[[ Source data, beginning ]]
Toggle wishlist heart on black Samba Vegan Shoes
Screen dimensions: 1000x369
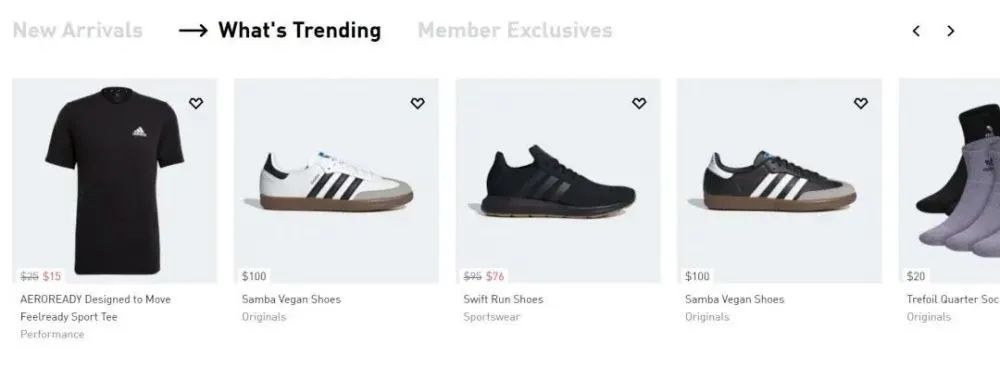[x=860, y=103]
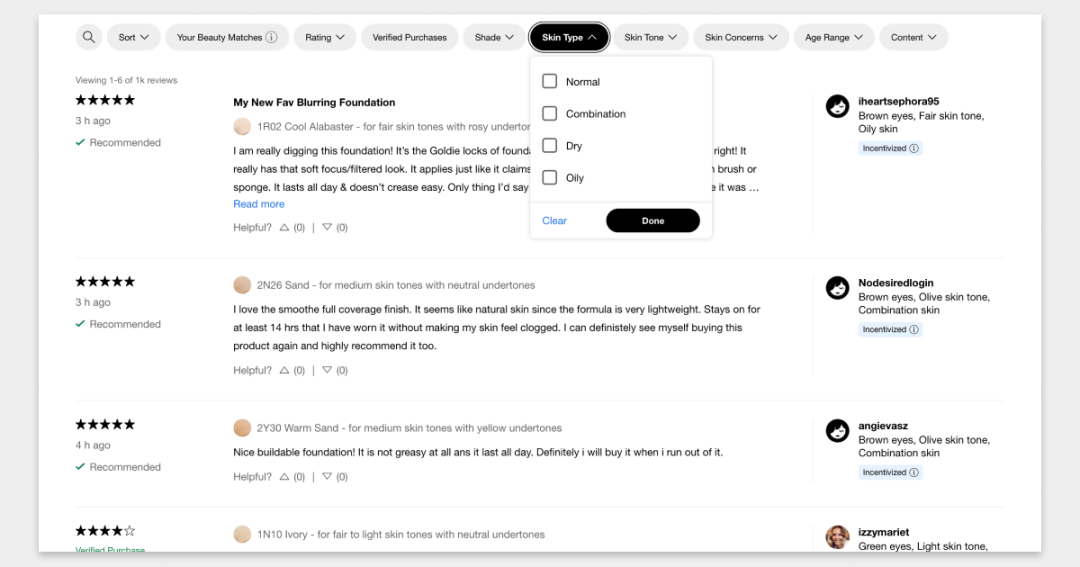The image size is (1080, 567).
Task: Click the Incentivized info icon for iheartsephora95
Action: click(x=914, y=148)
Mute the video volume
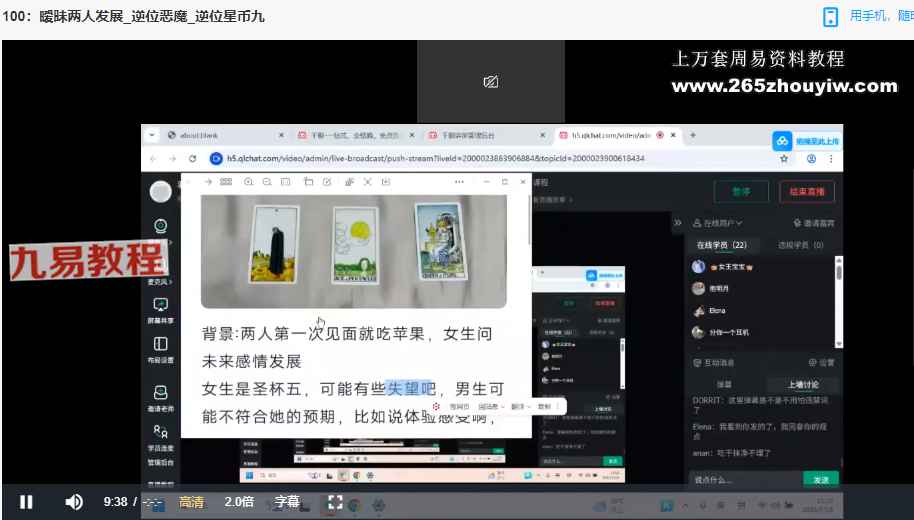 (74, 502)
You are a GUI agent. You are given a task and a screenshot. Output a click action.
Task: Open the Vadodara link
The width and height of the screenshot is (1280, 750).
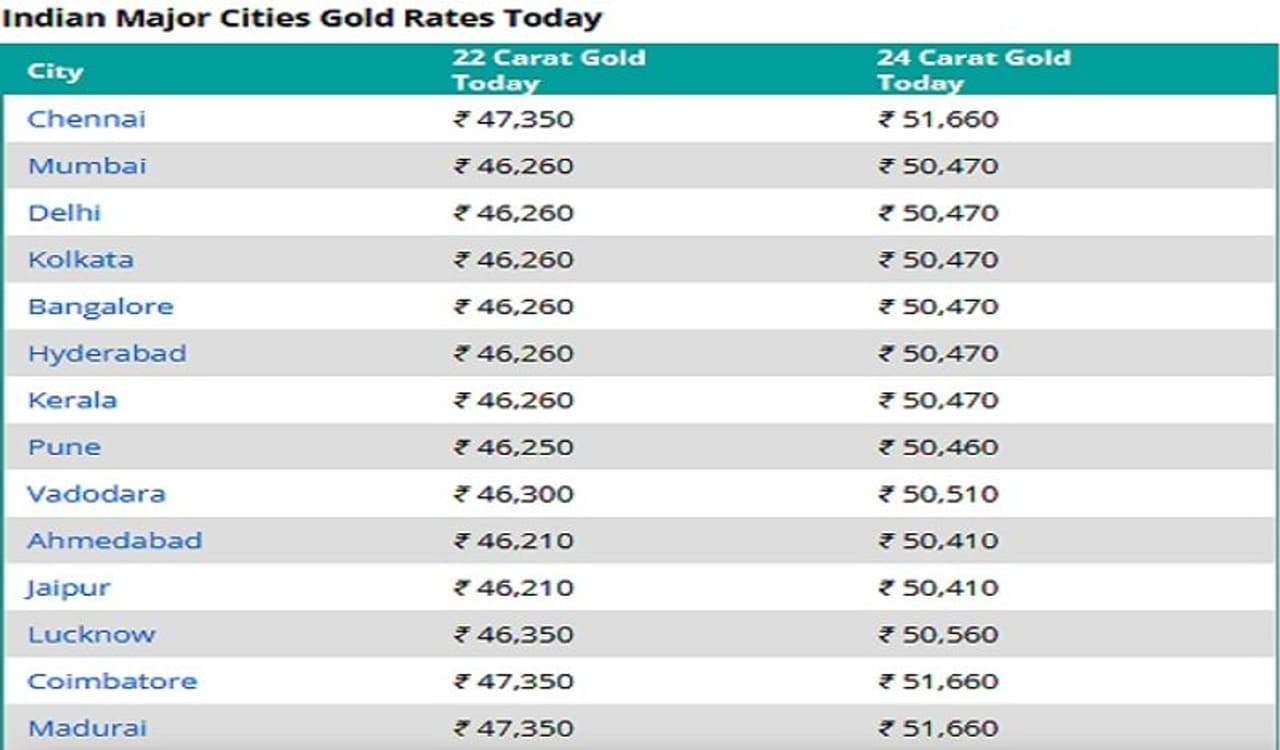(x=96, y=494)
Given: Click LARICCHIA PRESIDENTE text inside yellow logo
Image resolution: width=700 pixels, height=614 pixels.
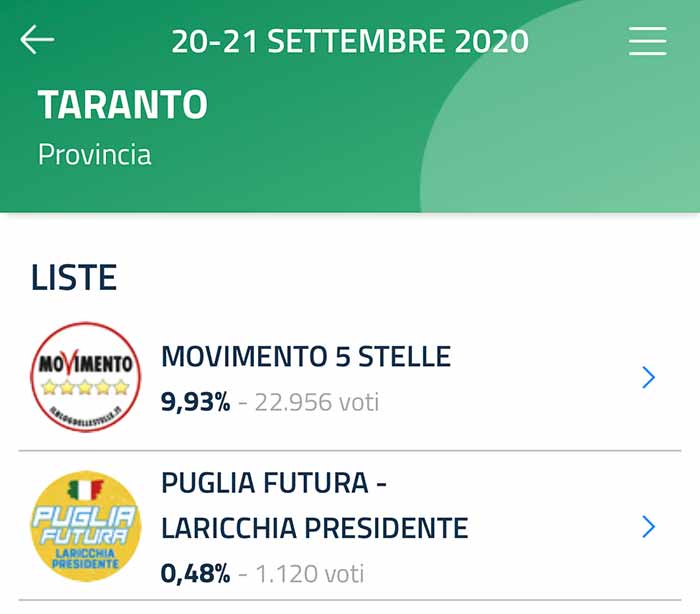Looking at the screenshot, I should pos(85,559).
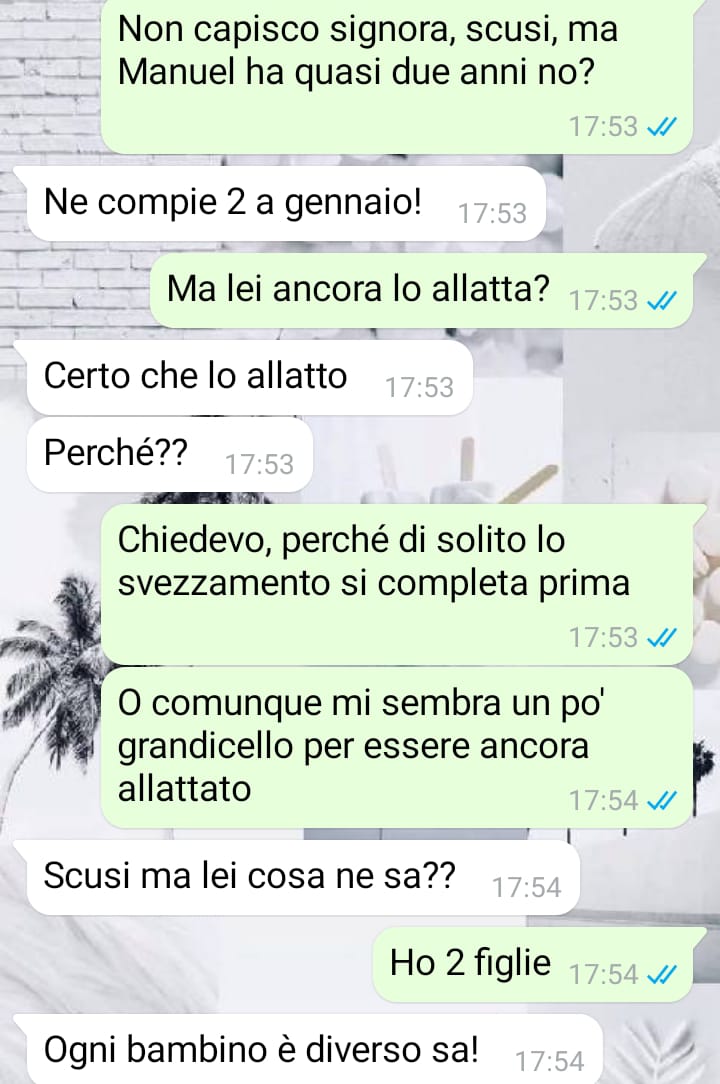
[[ Source data, end ]]
[[ Source data, beginning ]]
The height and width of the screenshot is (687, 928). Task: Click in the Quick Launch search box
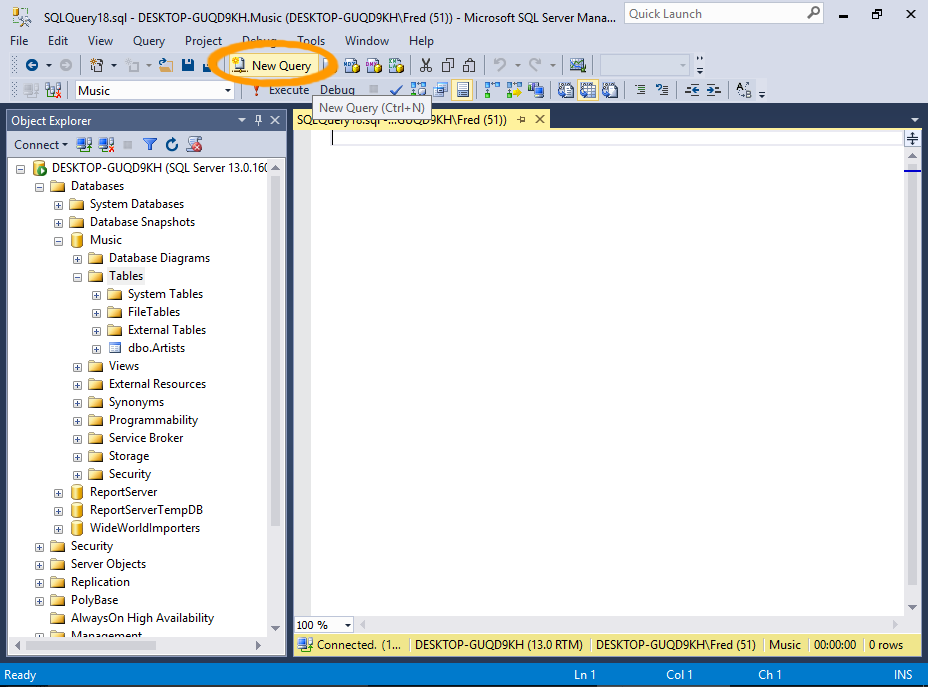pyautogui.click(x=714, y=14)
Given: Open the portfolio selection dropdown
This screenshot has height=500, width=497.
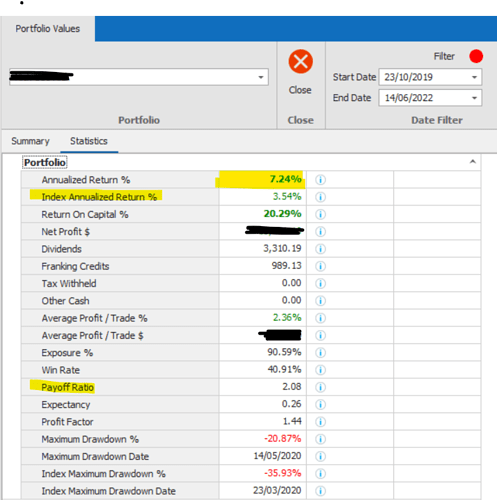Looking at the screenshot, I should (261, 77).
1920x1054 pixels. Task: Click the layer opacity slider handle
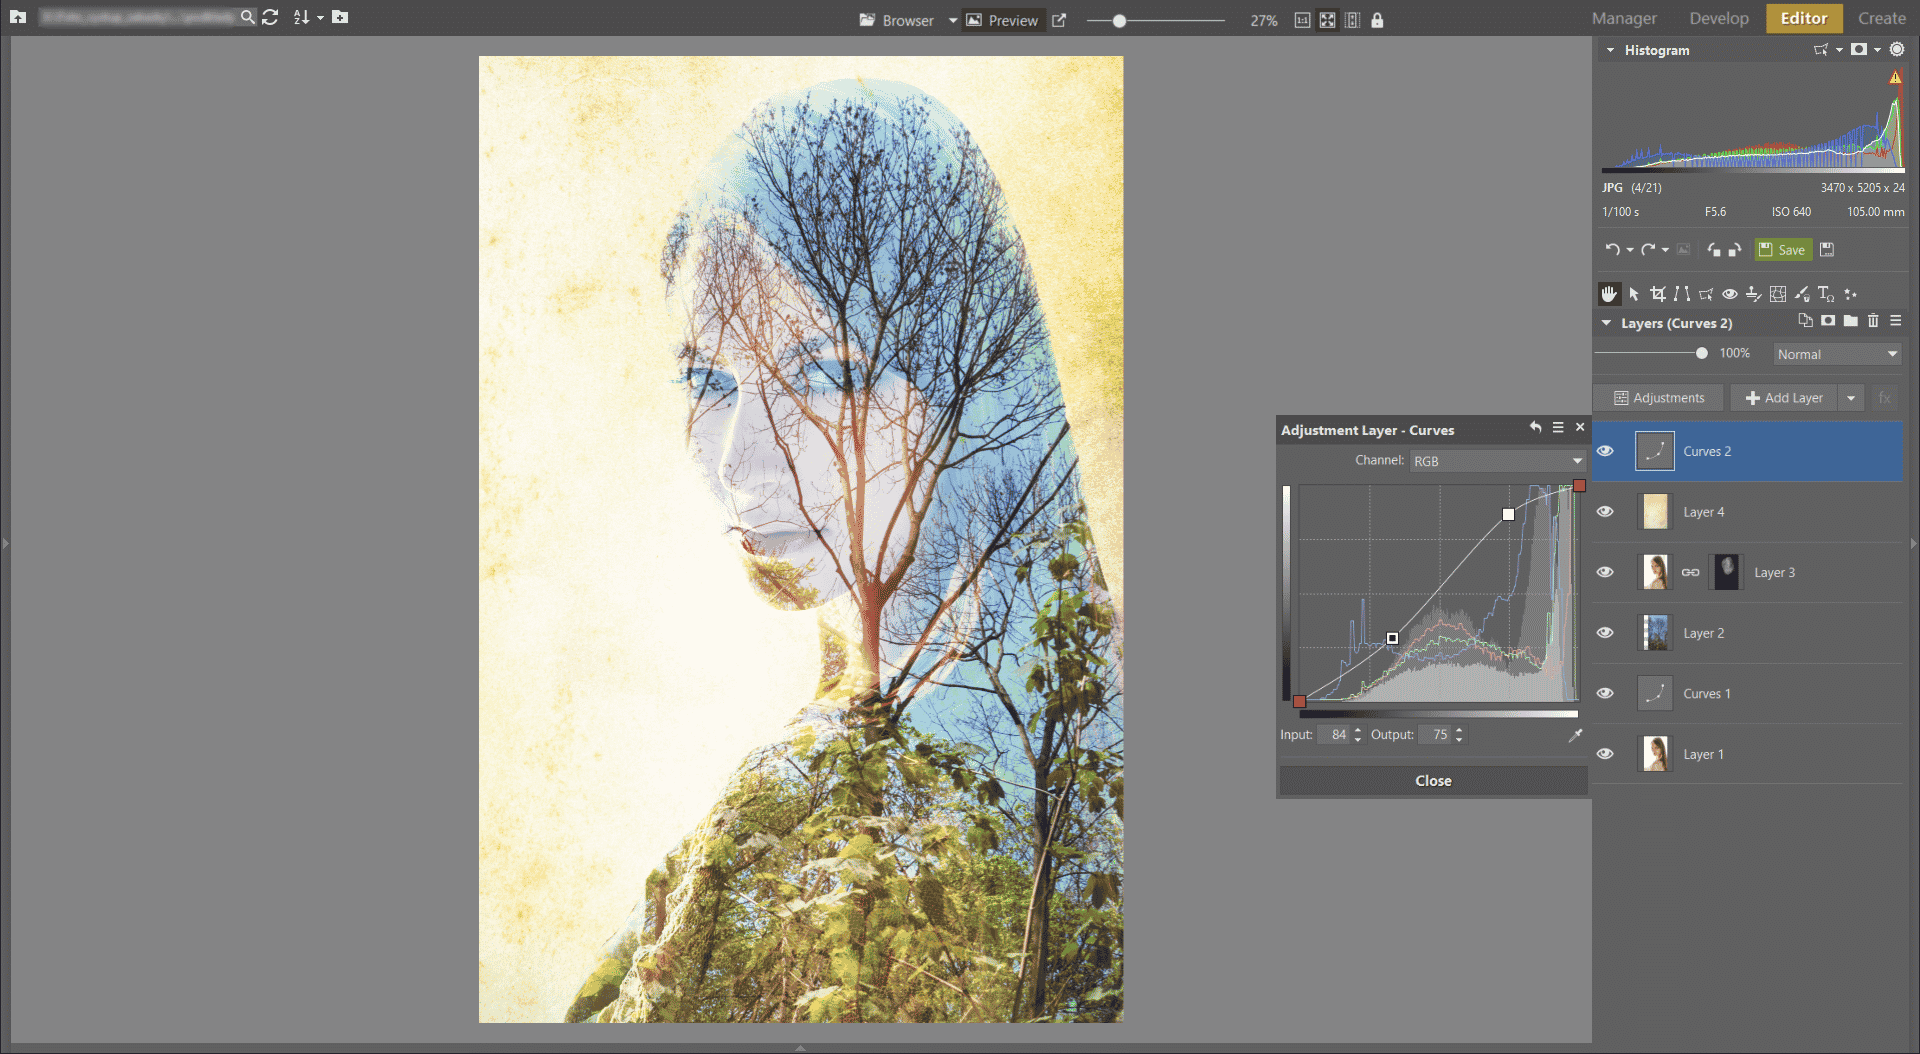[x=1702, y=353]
[[ Source data, end ]]
Which lines above contain the word "Open"? Copy each one.

▶ Response to this task
Task: Open the Vadodara link
Given: Open the portfolio selection dropdown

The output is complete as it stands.